Why are they doing that? One could hardly say that Members of the Scottish Parliament are grossly overworked at present. They do not sit on Mondays or Fridays and their constituencies are smaller than those in Bavaria, Quebec, Catalonia and other areas. They have 28 Ministers, when other governments did the job with five.

When the Government took the legislation through Westminster, they said that they wanted a leaner and more effective Parliament. Now they are voting to keep it much bigger than necessary, purely to retain the Labour government seats in Edinburgh and a majority, supported by the Liberal Democrats.

Overall, the Government have treated Scotland very badly. They are interested only in seats at Westminster and Holyrood. It is a disgrace to democracy and, coupled with the astonishing revelations during the current Holyrood inquiry, a disgrace to the Labour Party in Scotland.

8.15 p.m.

Lord Lucas: My Lords, I am delighted that the Government are bringing forward this Bill, as it shows just how much they dislike having us lot here. That is why we are here—as an irritant, to get up their noses and give them an impetus to produce stage two and a decently organised House of Lords to take through the rest of the century. The fact that our presence gets up their noses something rotten is exactly what the guarantee was about.

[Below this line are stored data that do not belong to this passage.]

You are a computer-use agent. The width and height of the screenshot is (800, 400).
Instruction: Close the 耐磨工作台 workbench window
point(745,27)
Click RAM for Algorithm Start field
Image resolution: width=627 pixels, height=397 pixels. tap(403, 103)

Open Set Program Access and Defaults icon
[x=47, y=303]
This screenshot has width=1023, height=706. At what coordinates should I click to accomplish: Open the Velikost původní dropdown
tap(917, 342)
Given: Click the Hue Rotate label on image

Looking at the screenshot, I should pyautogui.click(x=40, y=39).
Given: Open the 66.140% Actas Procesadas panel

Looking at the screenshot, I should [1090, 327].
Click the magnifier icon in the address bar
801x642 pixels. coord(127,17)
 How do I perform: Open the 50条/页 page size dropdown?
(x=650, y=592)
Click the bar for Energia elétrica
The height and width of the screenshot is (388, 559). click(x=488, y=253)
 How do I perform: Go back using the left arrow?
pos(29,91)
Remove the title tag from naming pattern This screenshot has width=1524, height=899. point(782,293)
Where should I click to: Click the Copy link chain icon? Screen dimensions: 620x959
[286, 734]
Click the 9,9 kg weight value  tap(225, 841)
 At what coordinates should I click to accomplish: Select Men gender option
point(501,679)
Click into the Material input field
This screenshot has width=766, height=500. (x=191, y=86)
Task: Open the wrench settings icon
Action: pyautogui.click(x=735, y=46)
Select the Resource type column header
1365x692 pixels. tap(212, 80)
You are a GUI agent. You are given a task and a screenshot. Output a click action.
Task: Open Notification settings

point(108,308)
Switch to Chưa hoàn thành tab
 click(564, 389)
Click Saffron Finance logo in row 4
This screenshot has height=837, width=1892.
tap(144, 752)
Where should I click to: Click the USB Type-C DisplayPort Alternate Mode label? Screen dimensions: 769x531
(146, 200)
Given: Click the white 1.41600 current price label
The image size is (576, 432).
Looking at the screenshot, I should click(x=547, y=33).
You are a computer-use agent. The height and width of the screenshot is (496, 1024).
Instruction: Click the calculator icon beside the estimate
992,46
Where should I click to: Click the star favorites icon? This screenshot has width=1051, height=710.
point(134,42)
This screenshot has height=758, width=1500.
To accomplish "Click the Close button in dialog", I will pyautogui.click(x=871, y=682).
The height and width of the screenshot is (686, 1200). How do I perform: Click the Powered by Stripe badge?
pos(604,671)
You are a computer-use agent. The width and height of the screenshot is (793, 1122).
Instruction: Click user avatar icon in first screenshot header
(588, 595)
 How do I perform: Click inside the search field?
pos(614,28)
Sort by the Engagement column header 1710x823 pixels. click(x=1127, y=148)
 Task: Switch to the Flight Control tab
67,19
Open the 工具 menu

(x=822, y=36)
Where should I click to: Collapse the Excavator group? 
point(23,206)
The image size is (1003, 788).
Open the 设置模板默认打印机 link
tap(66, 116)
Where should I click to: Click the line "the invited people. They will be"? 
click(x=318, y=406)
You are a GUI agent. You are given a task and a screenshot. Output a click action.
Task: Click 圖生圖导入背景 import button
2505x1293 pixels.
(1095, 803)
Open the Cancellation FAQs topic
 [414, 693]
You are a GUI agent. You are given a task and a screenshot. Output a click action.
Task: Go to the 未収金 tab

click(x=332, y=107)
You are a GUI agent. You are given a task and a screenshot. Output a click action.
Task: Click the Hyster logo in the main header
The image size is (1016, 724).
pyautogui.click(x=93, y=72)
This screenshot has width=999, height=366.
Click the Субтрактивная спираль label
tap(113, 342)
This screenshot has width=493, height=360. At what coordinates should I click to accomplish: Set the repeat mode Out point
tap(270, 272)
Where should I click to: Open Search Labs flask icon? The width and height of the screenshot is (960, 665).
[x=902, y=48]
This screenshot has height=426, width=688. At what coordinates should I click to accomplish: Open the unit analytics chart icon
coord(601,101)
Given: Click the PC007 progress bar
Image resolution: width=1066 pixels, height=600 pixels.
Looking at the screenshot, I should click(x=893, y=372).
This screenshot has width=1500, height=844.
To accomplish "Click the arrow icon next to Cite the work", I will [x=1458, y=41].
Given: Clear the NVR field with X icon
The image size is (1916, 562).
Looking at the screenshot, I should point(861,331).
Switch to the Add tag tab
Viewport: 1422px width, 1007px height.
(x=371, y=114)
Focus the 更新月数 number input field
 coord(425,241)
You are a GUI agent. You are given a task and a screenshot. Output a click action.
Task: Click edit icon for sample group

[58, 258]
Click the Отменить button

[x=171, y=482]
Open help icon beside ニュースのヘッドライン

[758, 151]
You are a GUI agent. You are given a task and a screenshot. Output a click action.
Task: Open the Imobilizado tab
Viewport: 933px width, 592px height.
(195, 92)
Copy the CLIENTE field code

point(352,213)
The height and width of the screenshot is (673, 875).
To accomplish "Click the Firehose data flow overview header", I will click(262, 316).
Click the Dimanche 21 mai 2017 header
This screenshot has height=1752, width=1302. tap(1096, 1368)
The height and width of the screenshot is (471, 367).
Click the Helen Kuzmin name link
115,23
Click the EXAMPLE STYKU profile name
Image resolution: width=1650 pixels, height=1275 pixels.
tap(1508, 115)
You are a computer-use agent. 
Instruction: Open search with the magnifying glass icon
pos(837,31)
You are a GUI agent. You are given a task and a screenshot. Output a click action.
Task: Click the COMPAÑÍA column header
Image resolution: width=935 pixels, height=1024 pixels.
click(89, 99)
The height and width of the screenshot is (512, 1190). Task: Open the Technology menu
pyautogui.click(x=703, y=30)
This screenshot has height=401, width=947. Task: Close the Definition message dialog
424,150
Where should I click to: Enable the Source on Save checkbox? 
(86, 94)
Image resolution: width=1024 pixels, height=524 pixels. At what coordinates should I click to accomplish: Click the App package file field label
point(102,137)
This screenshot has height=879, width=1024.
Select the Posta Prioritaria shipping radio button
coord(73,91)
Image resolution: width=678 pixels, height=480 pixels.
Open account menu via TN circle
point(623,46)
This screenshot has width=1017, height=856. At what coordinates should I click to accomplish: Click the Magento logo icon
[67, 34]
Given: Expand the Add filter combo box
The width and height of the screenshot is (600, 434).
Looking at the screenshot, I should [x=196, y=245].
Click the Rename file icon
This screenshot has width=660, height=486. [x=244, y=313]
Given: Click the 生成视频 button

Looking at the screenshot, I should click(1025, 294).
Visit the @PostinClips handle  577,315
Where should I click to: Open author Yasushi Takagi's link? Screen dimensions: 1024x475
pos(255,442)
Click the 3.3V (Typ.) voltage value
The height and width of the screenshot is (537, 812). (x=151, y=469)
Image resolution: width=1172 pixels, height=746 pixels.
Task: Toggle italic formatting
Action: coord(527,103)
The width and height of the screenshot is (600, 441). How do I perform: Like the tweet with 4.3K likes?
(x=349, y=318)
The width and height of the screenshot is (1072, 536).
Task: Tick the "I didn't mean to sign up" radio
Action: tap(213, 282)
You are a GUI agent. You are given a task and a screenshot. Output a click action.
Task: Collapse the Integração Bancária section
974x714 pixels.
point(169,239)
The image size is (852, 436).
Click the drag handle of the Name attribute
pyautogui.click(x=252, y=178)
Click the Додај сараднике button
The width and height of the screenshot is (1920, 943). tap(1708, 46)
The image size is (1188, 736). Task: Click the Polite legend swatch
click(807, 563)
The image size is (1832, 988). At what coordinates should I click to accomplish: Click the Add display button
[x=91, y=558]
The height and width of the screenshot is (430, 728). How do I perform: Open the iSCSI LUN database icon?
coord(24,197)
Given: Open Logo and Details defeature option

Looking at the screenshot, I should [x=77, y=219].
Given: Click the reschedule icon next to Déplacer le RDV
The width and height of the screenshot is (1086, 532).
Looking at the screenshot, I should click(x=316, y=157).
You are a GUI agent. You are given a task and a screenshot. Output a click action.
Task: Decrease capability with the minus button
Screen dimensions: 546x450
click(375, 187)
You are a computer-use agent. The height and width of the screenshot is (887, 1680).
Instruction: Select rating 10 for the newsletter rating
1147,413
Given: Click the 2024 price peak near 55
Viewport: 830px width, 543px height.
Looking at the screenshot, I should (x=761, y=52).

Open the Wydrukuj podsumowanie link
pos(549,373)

There is no conceivable reason why there should be 92 hereditary Peers in this House if a deal had not been done. There was no logic in having any remaining hereditary Peers after the first House of Lords Bill unless as a guarantee of later things. I find it shameful that the Government should think of repudiating that. Of course the Government change their minds: they did so on tuition fees; they wanted an elected House of Lords and now they want an appointed one. That seems to be all in the life of a government. But to go back on such an undertaking on the continued existence of the 92 hereditary Peers—in other words, the bringing forward of stage two—is shameful. I shall support my noble friend with conviction.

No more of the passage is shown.